Machine Reading (MR) Phase 1 IC Training Data
Linguistic Data Consortium
1.0 Overview
This package constitutes the complete version of Machine Reading Phase
1 IC (Core Domain) Training data. This release contains 248 source
documents and 116 standoff annotation files created by LDC, in both
formal knowledge and traditional annotation representations.
The Machine Reading (MR) program aimed to develop automated reading
systems to bridge the gap between knowledge contained in natural
language texts and knowledge accessible to formal reasoning
systems. The reading systems designed by Machine Reading participants
were required to extract and reason about facts from text in multiple
domains.
In Phase 1 of Machine Reading, the IC Use Cases (also referred to as
the "Core Domain" or "Use Cases 3-6") tested the core domain of the MR
program by extracting information about about Entities (people,
organizations, geopolitical entities or "GPEs") and their involvement
in four types of Relations: Attack Relations (e.g. bombings),
Biographical Relations (e.g. being a citizen of a country),
Affiliation Relations (e.g. being a leader of an organization), and
Family Relations (e.g. having a spouse) as described in newswire
text. This information was then aligned with an IC Use Cases ontology
(formal knowledge representation) that would allow automated reasoning
about the extracted Entities and Relations.

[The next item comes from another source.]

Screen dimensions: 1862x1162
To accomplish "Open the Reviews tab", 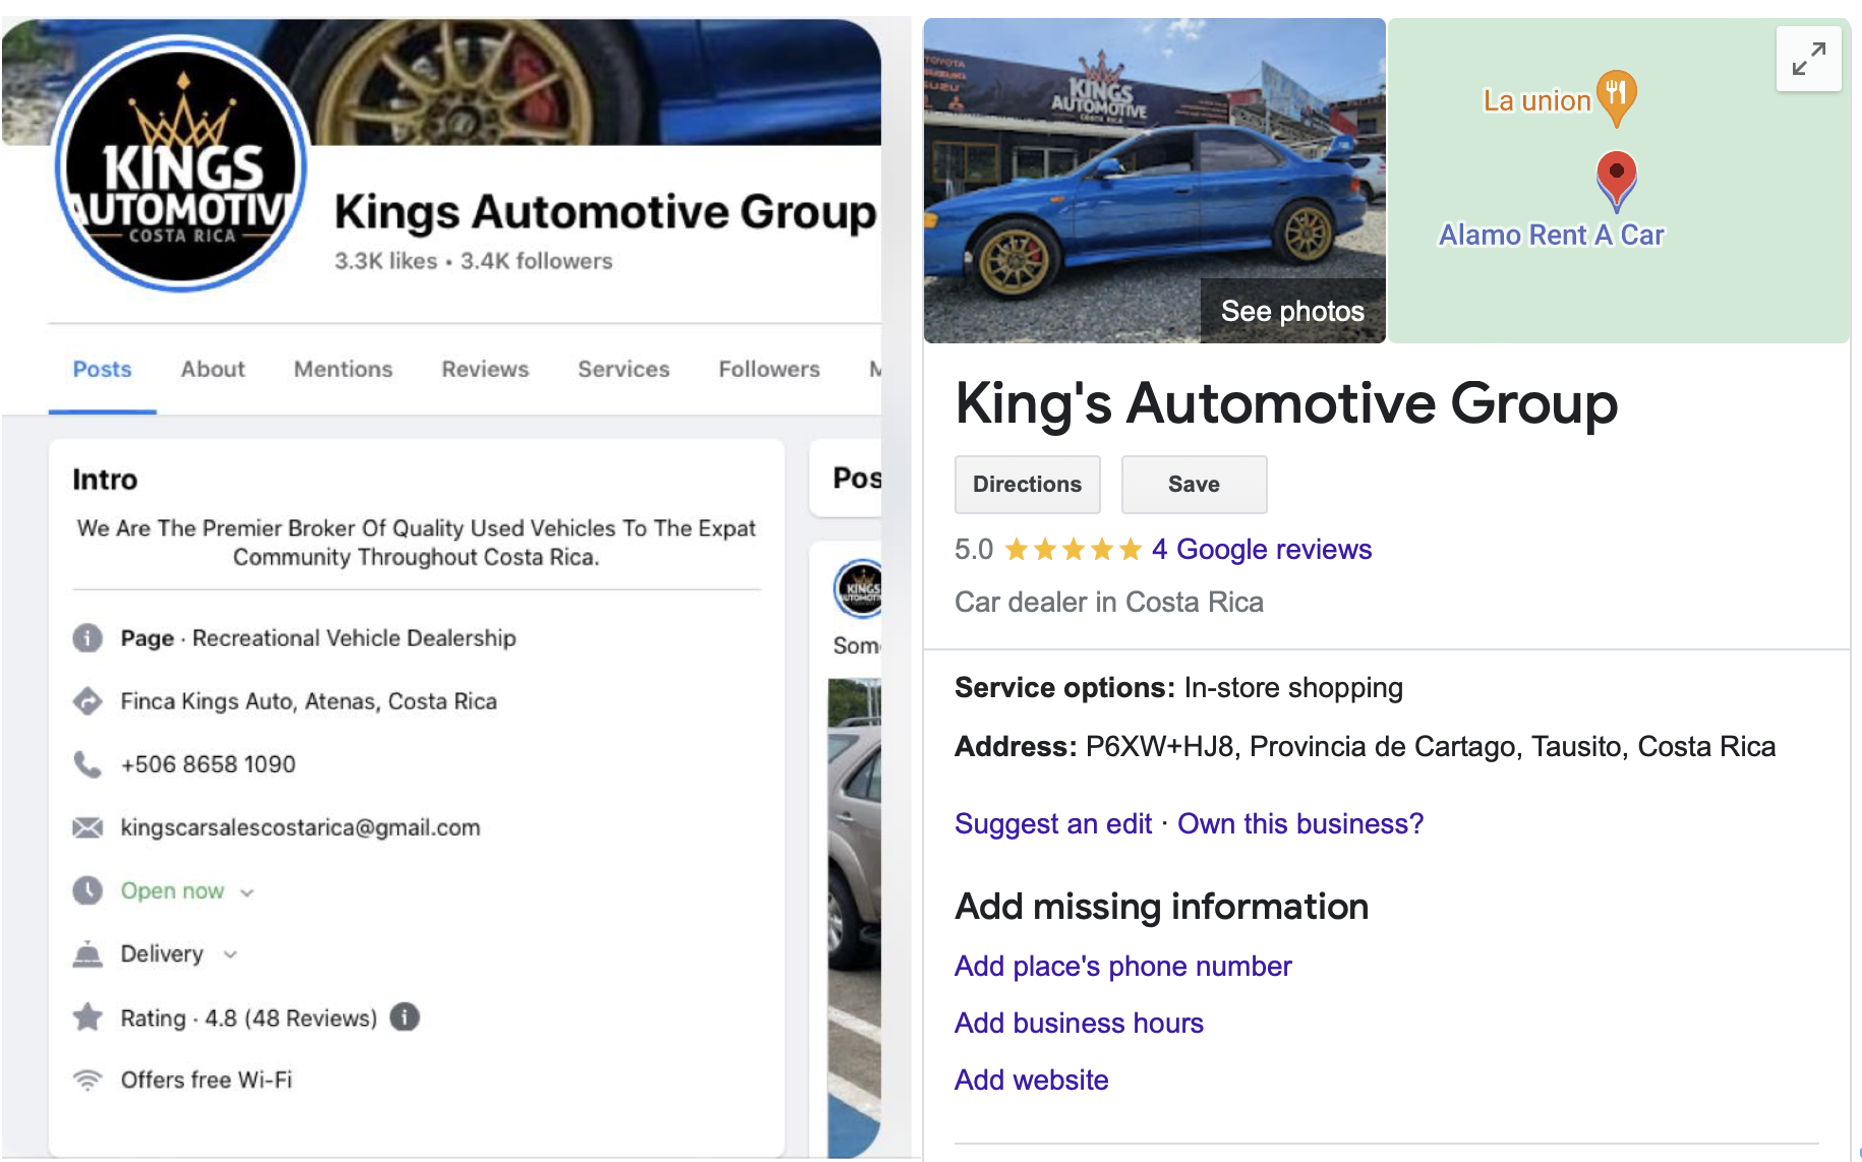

The set of Machine Reading components required for this effort
comprise the IC/Core Domain Use Cases. Annotation categories were
defined in alignment with the IC Use Cases ontology, and formal
knowledge output was incorporated into the configuration of the
Machine Reading IC Use Cases annotation tool.
The data in this package was provided to Machine Reading participants
as training data for the IC Use Cases evaluation.
Summary of data included in this package:
+-------------+-------------+-------------+-------------------------------+
| source data | source data | annotations | annotations | RDF statements* |
| (files) | (words) | | (extended) | |
+-------------+-------------+-------------+-------------------------------+
| 248 | 108960 | 34943 | 35802 | 60055 |
+-------------+-------------+-------------+-------------+-----------------+
* NOTE: RDF statements are produced from manual text annotations (in
accordance with MR IC Use Cases ontology), and thus encode knowledge
about a text annotation at several levels of abstraction. As such,
there is not a one-to-one correspondence between text annotations
and RDF statements.
(See ./docs/IC-use-cases_20100617.rdf for details about the MR IC
Use Cases ontology).
2.0 Contents
This release comprises the following components and directories:
./data/annotation/
This directory contains 116 standoff annotation files in both GUI XML
(traditional annotation) and RDF XML (formal knowledge representation)
formats.
./data/annotation/gui_xml/
This directory contains 116 LDC GUI XML files produced simultaneously
with the annotation files in the ./data/annotation/rdf_xml/
directory. These gui_xml files were created by removing annotations
that were inconsistent with the Use Cases 3-6 ontology from the files
in the ./data/annotation/gui_xml_extended/ directory.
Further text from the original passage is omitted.